● What you will do
- a) Please sum up the Project Censored piece in two sentences.
- b) According to the Project Censored piece, how many new coal plants are in the works nationwide?
- c) Copy from the Project Censored piece, starting with "Number 10 on" and going on through "much more widespread.".

● Extracted text
____________

It's All Over Now, Baby Blue
Big stories the mainstream news media ignored, blacked out, or underreported over the past year, according to Project Censored, a media watchdog group based at California's Sonoma State University:
Every year project researchers scour the media looking for news that never really made the news, publishing the results in a book, this year titled Censored 2006. Of course, as Project Censored staffers painstakingly explain every year, their "censored" stories aren't literally censored, per se. Most can be found on the Internet, if you know where to look. And some have even received some ink in the mainstream press. "Censorship," explains project director Peter Phillips, "is any interference with the free flow of information in society." The stories highlighted by Project Censored simply haven't received the kind of attention they warrant, and therefore haven't made it into the greater public consciousness.
Number 10 on the list:
10. Mountaintop removal threatens ecosystem and economy
On Aug. 15 environmental activists created a human blockade by locking themselves to drilling equipment, obstructing the National Coal Corp.'s access to a strip mine in the Appalachian mountains 40 miles north of Knoxville. It was just the latest in a protracted campaign that environmentalists say has national implications but that's been ignored by the media outside the immediate area.
Under contention is a technique wherein entire mountaintops are removed using explosives to access the coal underneath – a practice that is nothing short of devastating for the local ecosystem, but which could become much more widespread.
As it stands, 93 new coal plants are in the works nationwide, according to Project Censored's findings. "Areas incredibly rich in biodiversity are being turned into the biological equivalent of parking lots," wrote John Conner of the Katúah branch of Earth First! – which has been throwing all its energies into direct action campaigns to block the project – in Censored 2006. "It is the final solution for 200-million-year-old mountains."

____________

(Stored data entries)

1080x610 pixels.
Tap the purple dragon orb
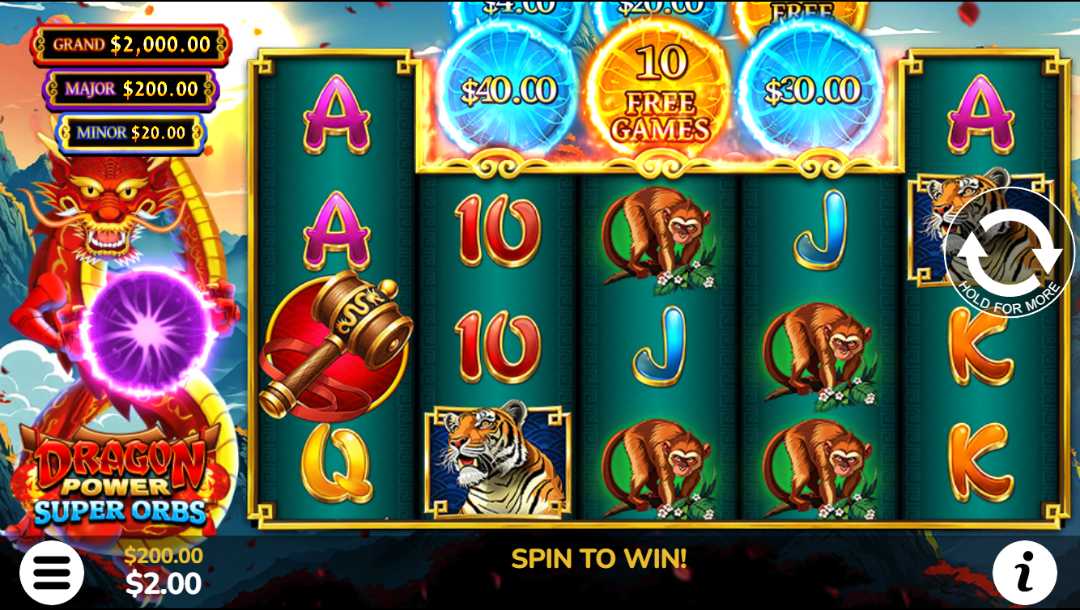pyautogui.click(x=147, y=331)
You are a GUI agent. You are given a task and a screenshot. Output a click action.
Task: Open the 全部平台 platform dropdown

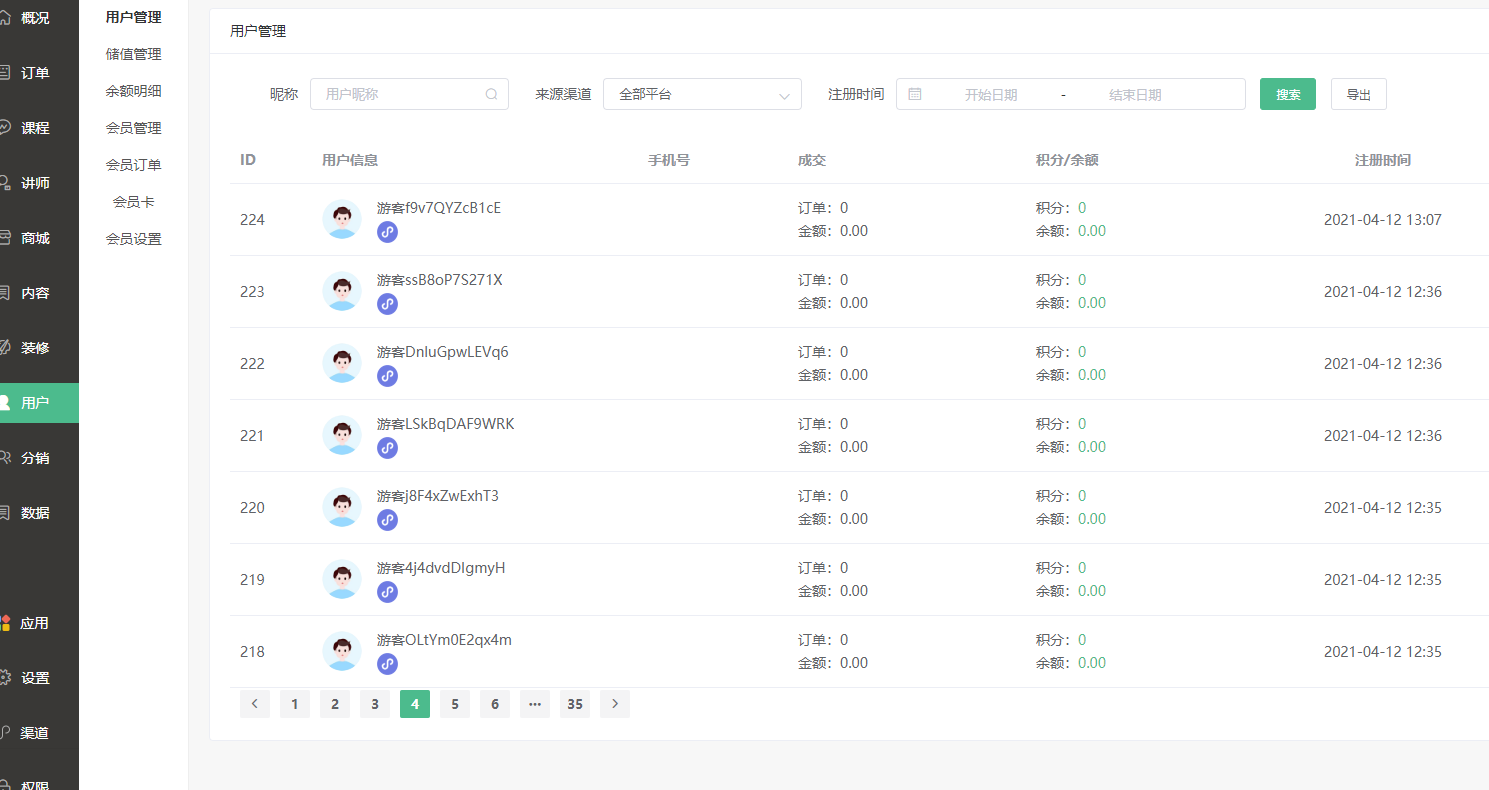click(702, 93)
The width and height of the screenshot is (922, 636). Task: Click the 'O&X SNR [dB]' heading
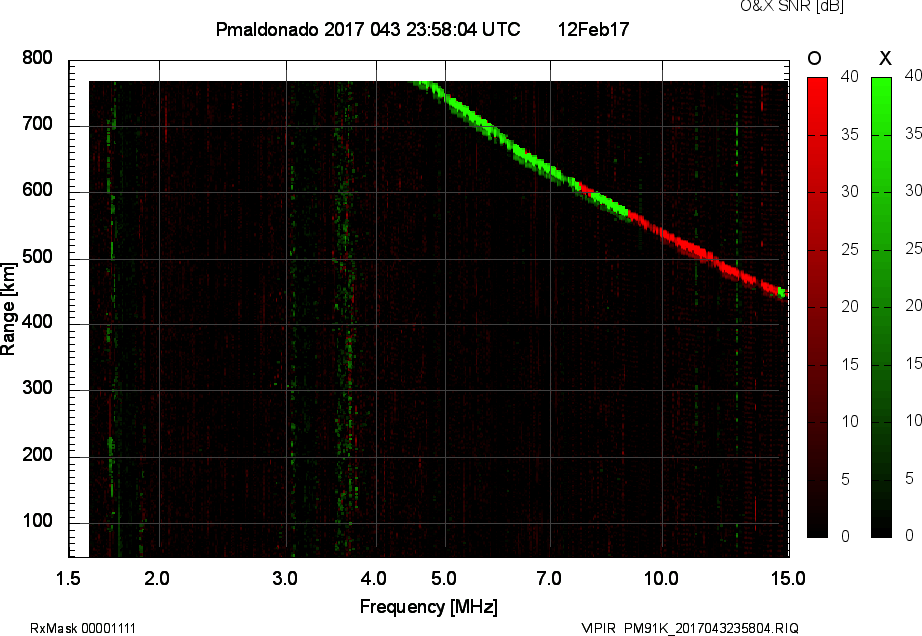tap(777, 7)
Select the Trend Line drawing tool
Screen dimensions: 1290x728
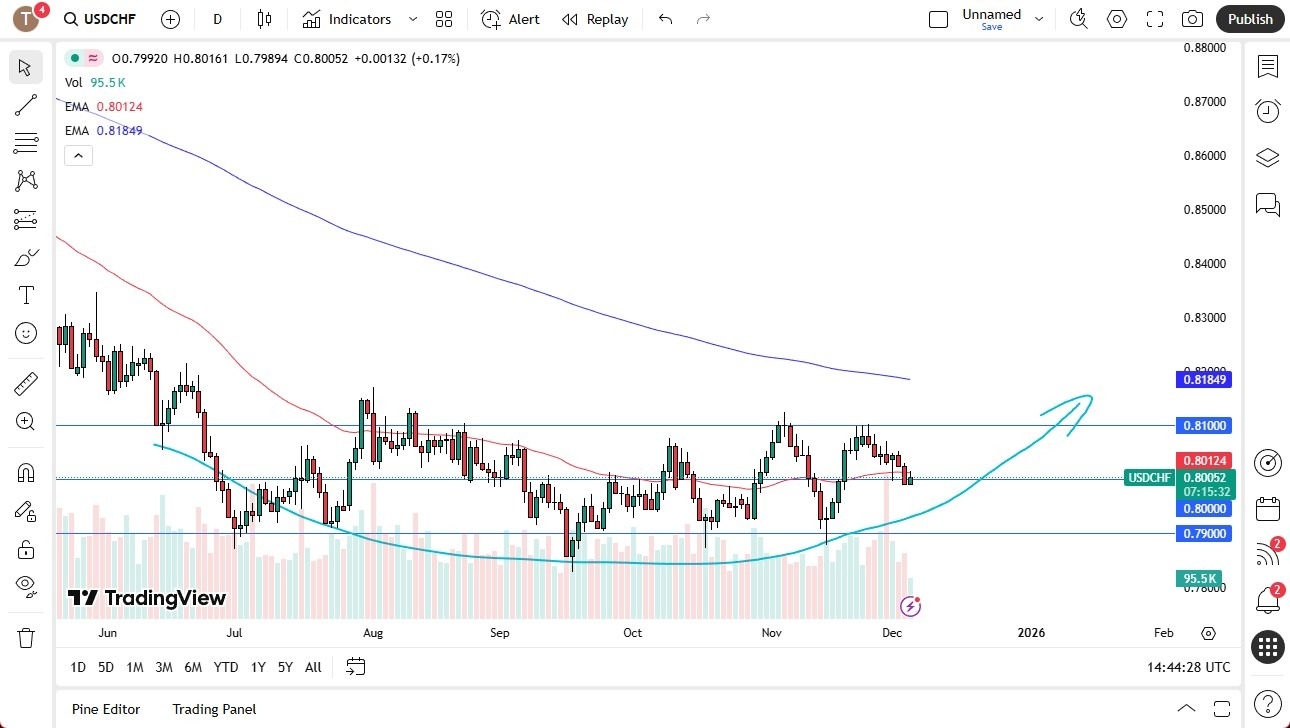pos(26,105)
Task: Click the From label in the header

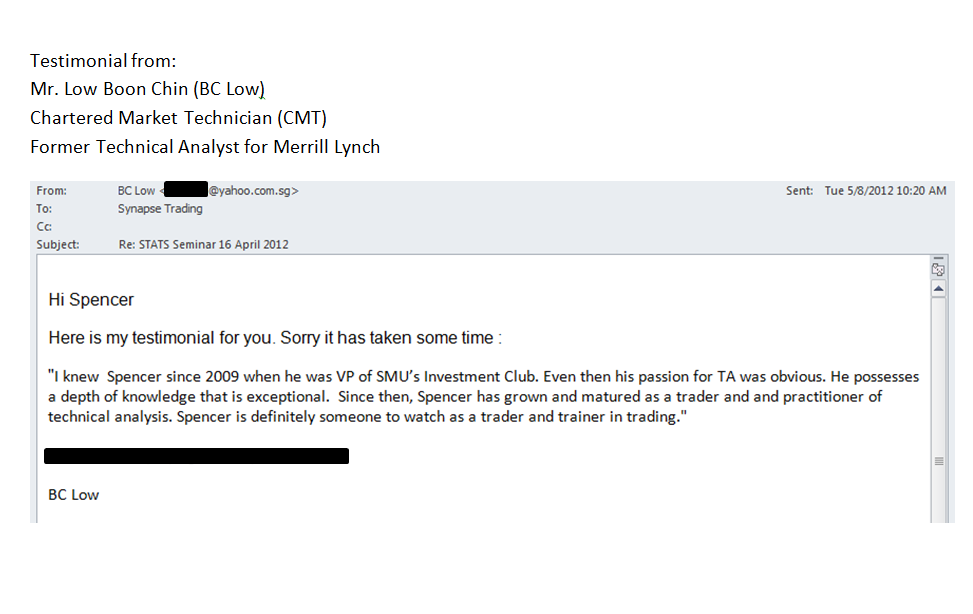Action: point(50,190)
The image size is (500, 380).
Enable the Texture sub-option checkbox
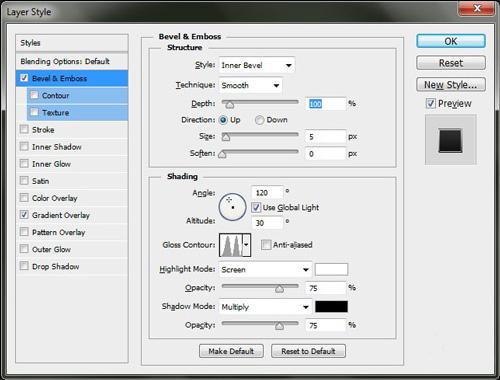pyautogui.click(x=34, y=112)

____________

● Expected responses
- a) Project Censored, a media watchdog group at Sonoma State University, yearly highlights important stories that the mainstream media ignored or underreported and publishes them in a book, this year titled Censored 2006. Number 10 on its list is mountaintop removal, a coal mining technique that environmentalists say devastates local ecosystems and that they have protested through direct action, such as an Aug. 15 blockade of a strip mine north of Knoxville.

- b) 93 new coal plants.

- c)
Number 10 on the list:
10. Mountaintop removal threatens ecosystem and economy
On Aug. 15 environmental activists created a human blockade by locking themselves to drilling equipment, obstructing the National Coal Corp.'s access to a strip mine in the Appalachian mountains 40 miles north of Knoxville. It was just the latest in a protracted campaign that environmentalists say has national implications but that's been ignored by the media outside the immediate area.
Under contention is a technique wherein entire mountaintops are removed using explosives to access the coal underneath – a practice that is nothing short of devastating for the local ecosystem, but which could become much more widespread.